_Exercise prompt_: Everything from the line containing "Given: Expand the Dashboards menu" through the last line of the data below is to be retyped exactly, apart from the pictures.

************

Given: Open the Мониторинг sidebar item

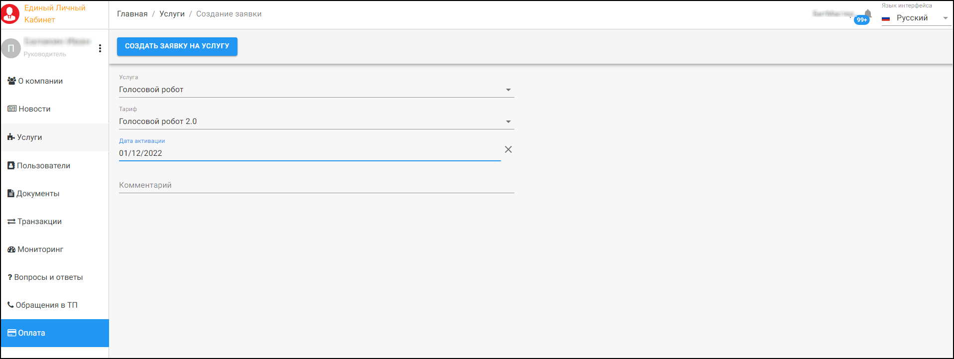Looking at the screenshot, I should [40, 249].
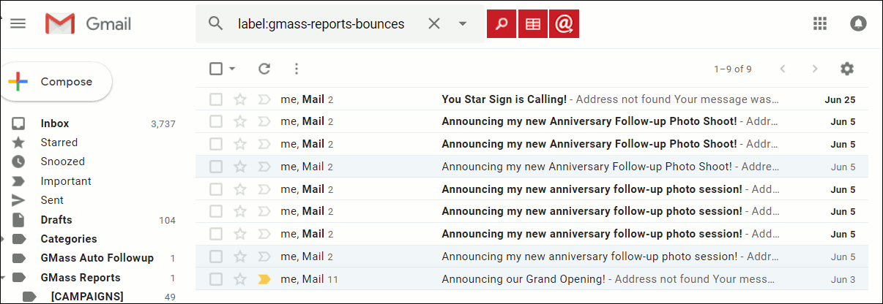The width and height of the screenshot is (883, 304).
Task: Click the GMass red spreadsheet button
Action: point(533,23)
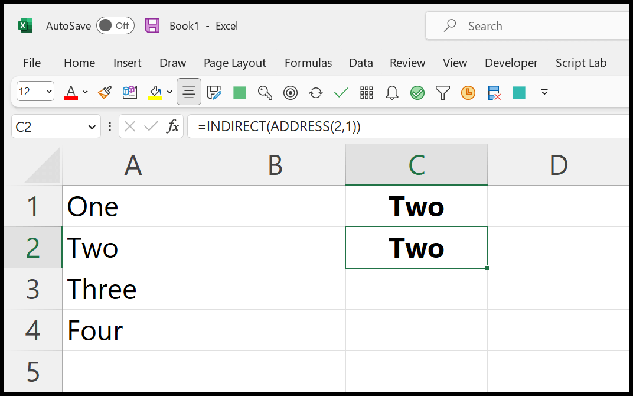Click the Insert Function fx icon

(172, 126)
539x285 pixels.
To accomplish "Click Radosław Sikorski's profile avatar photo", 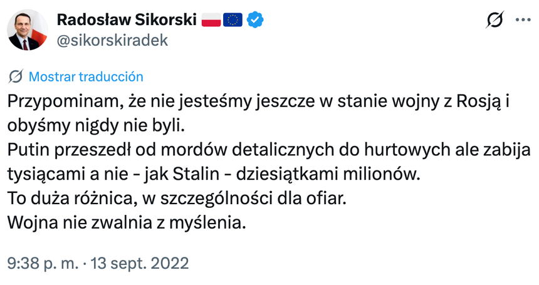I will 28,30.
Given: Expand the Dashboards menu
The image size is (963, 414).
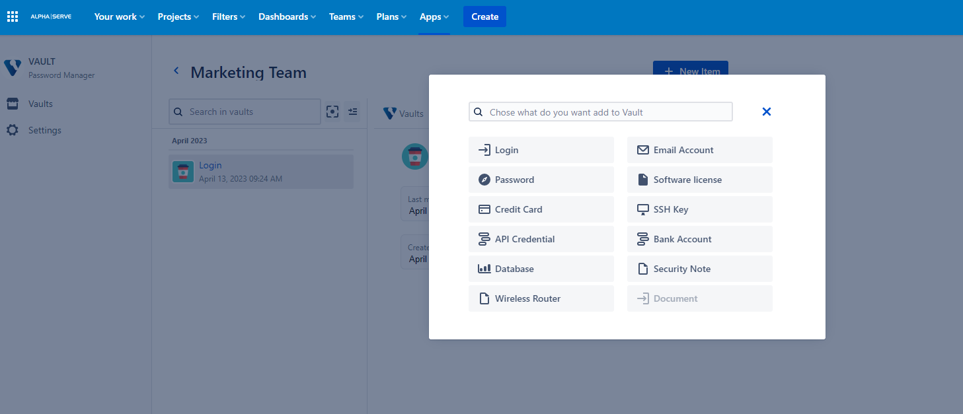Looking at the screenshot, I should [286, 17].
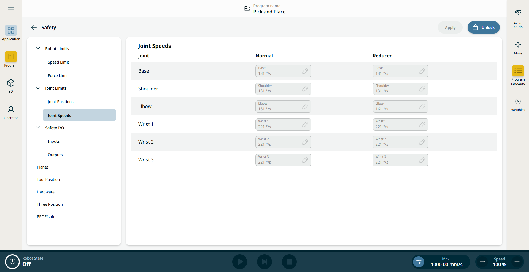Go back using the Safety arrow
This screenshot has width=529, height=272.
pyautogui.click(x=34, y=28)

************

_Task output_:
Given: Expand the Dashboards menu
The image size is (963, 414).
Looking at the screenshot, I should [286, 17].
Go back using the Safety arrow
This screenshot has width=529, height=272.
pyautogui.click(x=34, y=28)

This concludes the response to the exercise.